21 Oct 2015
I suppose compared to building the Olympic Park or Wembley Stadium it wasn’t a big job, it wasn’t even a middle sized job but at £40k it was certainly major works to the house owner and probably the builder too.
It all started off ok. The builder and his team started when they said they would and pulled the house apart ready for the alterations and improvements. The first few weeks passed full of hope for the client and the builder. The first interim payment was invoiced and paid on time and, squinting through one eye, the job was starting to take shape, except it was probably at this point when it started to go wrong.
The client noticed there were fewer operatives on site each day and then there were some days when nobody turned up at all. When challenged the builder complained about being held back by long delivery times for some of the materials the client had specified after the job started, the special windows, the radiators and so on. But the client felt there were plenty of other jobs the builder could be doing. And so it went on. The planned completion date came and went and the only thing that was consistent was the builder’s monthly interim invoice.
It all came to a head when the builder submitted an interim invoice that took the total above the original quotation of £40k but the works were nowhere near finished. The client didn’t pay, the builder walked off site and the vultures gathered in the trees at the entrance gates.

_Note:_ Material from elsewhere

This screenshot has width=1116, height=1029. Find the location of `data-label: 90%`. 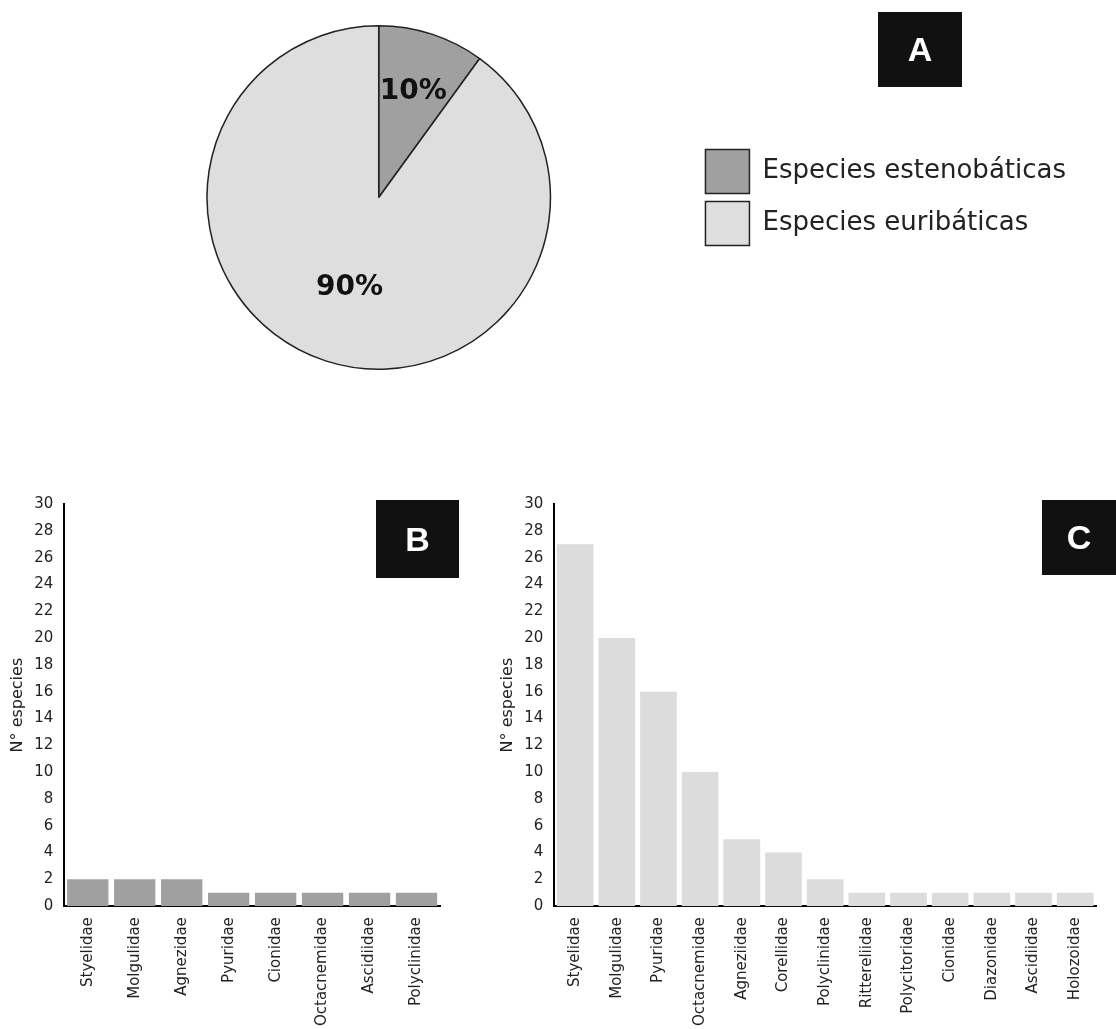

data-label: 90% is located at coordinates (350, 285).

This is the point where both sides feel very aggrieved and they’ll see the other side ‘in hell’ before they pay up or finish off the works. They rush off to their respective lawyers and look for them to resolve the problem. Unfortunately this is also the point where both sides costs escalate at a rate they didn’t think was possible and they’re still nowhere near solving the problem. It’s a bit like playing poker they keep adding more money to the pot thinking that they will win so what they have put into the pot is returned to them. But it doesn’t because even if they do win, they won’t recover all they paid in. At best it may be 70%.
It doesn’t have to be like this. The one thing I can guarantee is neither side really wants to go to court and be cross examined by a barrister, they just want the dispute sorted out fairly and economically. The other thing I can guarantee is neither side fully understands the other side’s case until they have to face up to it. On that basis the sooner the client and the builder get together in the same room, talk it through and negotiate a settlement, the sooner this problem will be resolved and the lower the costs will be. This negotiation of a settlement by the parties with the help of an independent intermediary, is known as an ‘Alternative Dispute Resolution’ process, often referred to in legal circles as ADR. You might have heard it referred to as ‘Mediation’. Mediation isn’t one side showing a weakness, on the contrary they are showing confidence in their ability to keep control of the dispute and get it resolved on terms acceptable to them.
Strangely the courts are keen to push parties to ADR processes rather than waiting for them to come into court and have a slanging match before a Judge. This is not some Osborne inspired cost cutting exercise to reduce the courts workload but a genuine attempt to get problems sorted out quickly and cheaply, leaving the courts to deal with issues of law rather than commercial problems.
When the parties are at the forefront of resolving the dispute, you can guarantee it only gets sorted when both are happy, otherwise it doesn’t get sorted. Our client and builder did resolve their problem and both were happy or at least happier than they had been previously! Best of all they could get on with their normal lives and stop being pawns in the courts process.